Black students’ progress is being stalled by university tutors who are “60-year-old white men” and “potentially racist,” according to students at the School of Oriental and African Studies (Soas) in London. In a report called Degrees of Racism, the student union demands that “all academics must be prepared to acknowledge that they are capable of racism.” It claims unconscious bias is rife at the school — part of the University of London — and that white tutors allow white male students to dominate class discussions and have lower expectations of black and ethnic minority (BME) students because of “racist stereotypes of people of colour as less capable, or lazy.”

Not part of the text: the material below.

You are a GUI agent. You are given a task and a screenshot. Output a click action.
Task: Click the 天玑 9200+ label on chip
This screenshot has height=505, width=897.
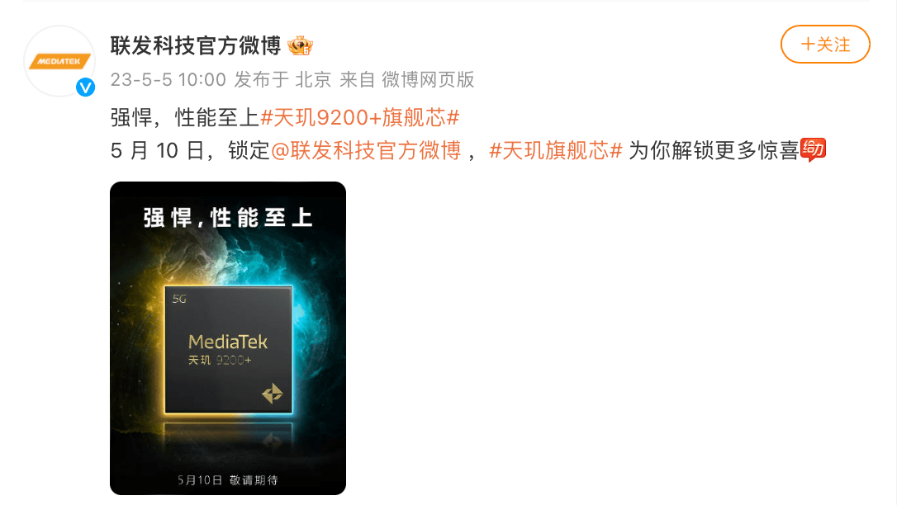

Alongside the usual demands for double standards and racial favouritism in hiring, and “compulsory classes for academics to combat unconscious bias,” the students want “all staff [to] feel able to confront each other’s racism.” The report, they say, is intended to address the “significant gap in attainment” between white and ethnic minority students.
[The report] quotes black undergraduates who say their academic progress is being hampered by older white professors who cannot relate to them. “Both of my tutors are white men. How can I have a rapport and feel comfortable talking to a 60-year-old white man?” asks one. “Our experiences of life are so different and you’re coming from completely different places.”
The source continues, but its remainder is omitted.